With the dopamine fuelled high-octane life Soccer players live, it’s fair to say retirement is not a prospect relished by most.
It’s an inevitability, one most cast to the back of their minds until they have no choice but to stare it in the face.
There is no avoiding it, but some do a much better job than others. Retirement is welcomed in most walks of life, yet many who earn a living through soccer dread the day they hang up their boots.
At the same time however, retirement can entirely transform a player’s career. Mediocre players can become super stars through pursuing coaching.
Jurgen Klopp spent most of his career in the second tier of Germany, while the great Jose Mourinho only played Soccer in the lower leagues of Portugal.
Retirement needn’t be the end for Soccer players, but knowing when or how it might come is useful for even the most exuberant of ageing players.
So read on to see when to expect your favourite player to call it quits, or if a pro has found this in the midst of retirement anxiety, read on to put your mind at ease. Sometimes a great thing has to end for an even better thing to come along.
What Is The Average Age Soccer Players Retire?
Let’s get straight to the meat and drink of the situation.
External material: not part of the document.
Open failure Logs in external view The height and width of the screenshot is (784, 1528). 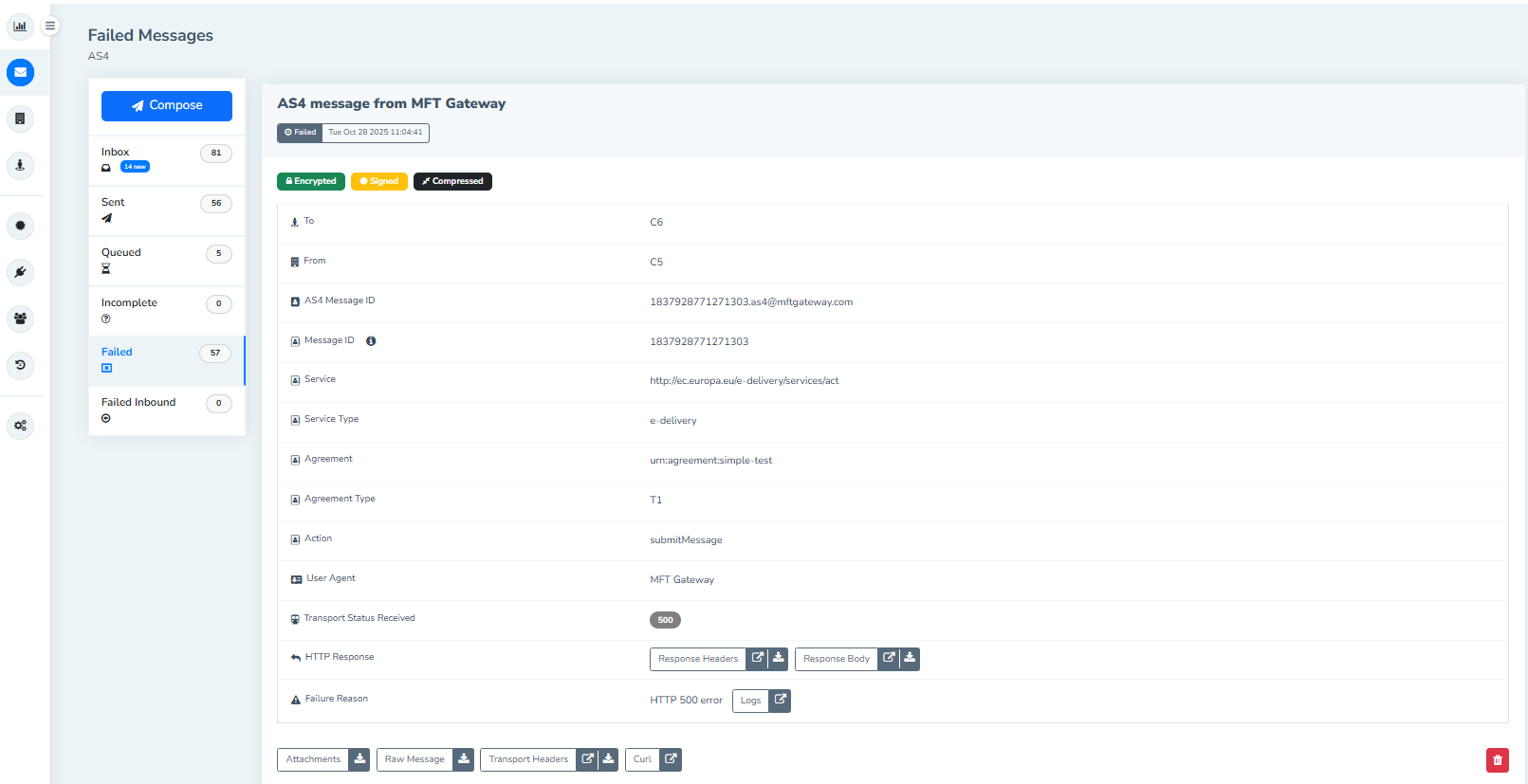tap(780, 701)
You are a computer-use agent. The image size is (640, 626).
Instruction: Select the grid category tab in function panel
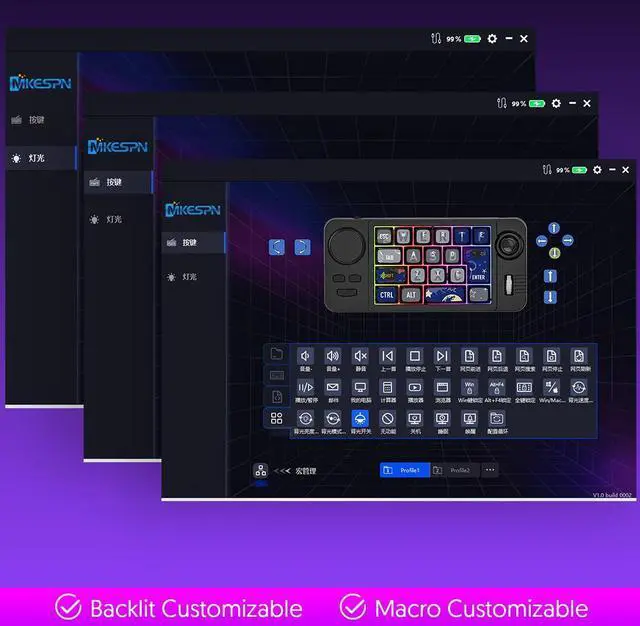277,418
On average, a player retires at 35 years old…
Which makes for a pretty short career. Most good players break into a decent senior team around 21, and start to wane ability-wise as they enter their 30s.
It’s a short stay at the top for many, with player’s typically enjoying their peak years between 24-30.
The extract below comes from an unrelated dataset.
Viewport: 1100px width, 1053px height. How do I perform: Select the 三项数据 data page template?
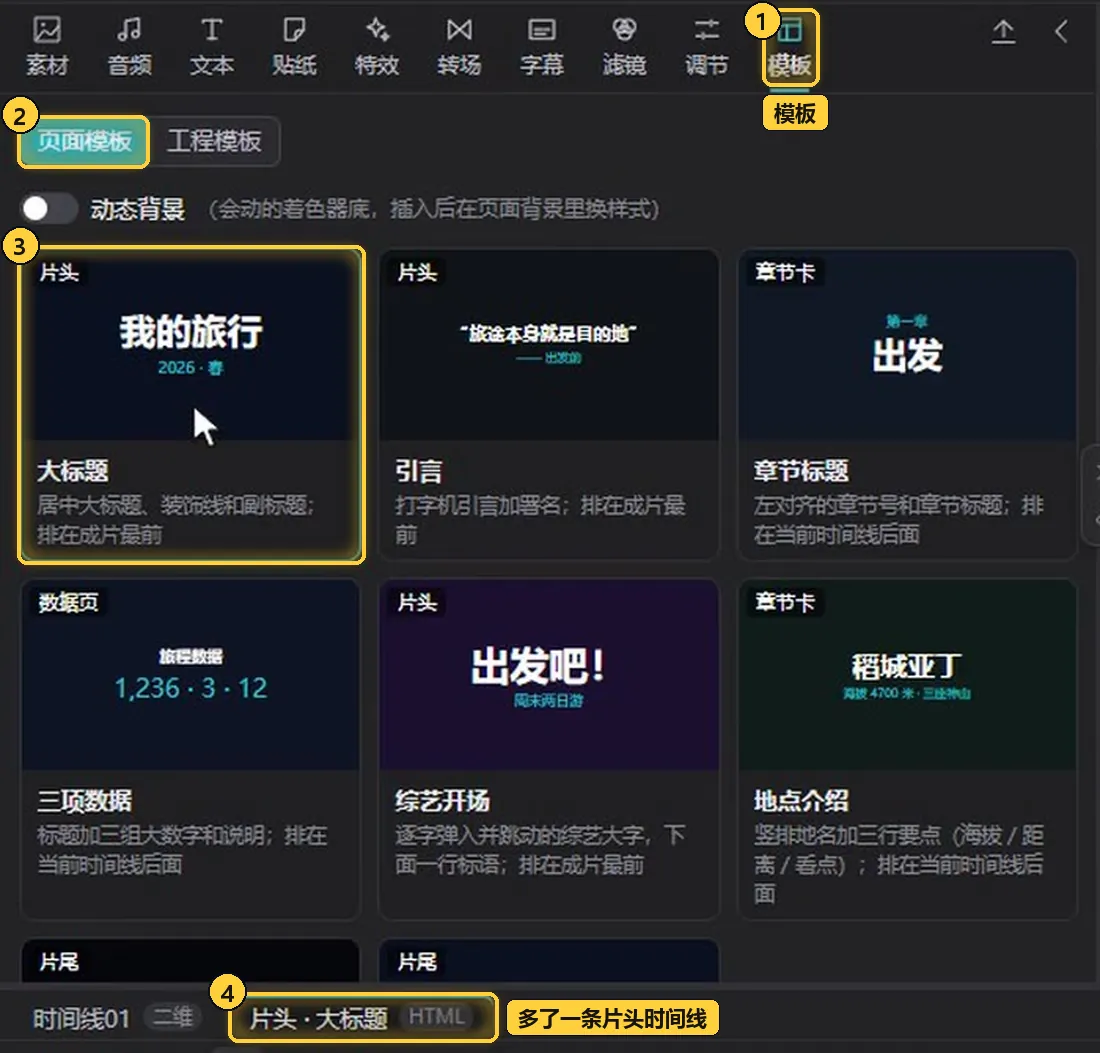[191, 749]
This may sound like a worrying start, but if a player is fit and healthy it’s much more likely they extend their playing days beyond 35. Many retire earlier due to injury or underlying health problems.
If a player is healthy, mentally and physically, then they can quite comfortably play into their early 40s.
But that sort of longevity is more common in some positions than others.
When Do Wingers Retire?
Players that rely on pace and agility tend to retire earlier than others. Usually these players have less longevity, though have the benefit of getting game time earlier.
Talented young wingers are usually given more opportunity in their formative years than talented young defenders, so there is somewhat of a trade off for their shortened footballing lifespan.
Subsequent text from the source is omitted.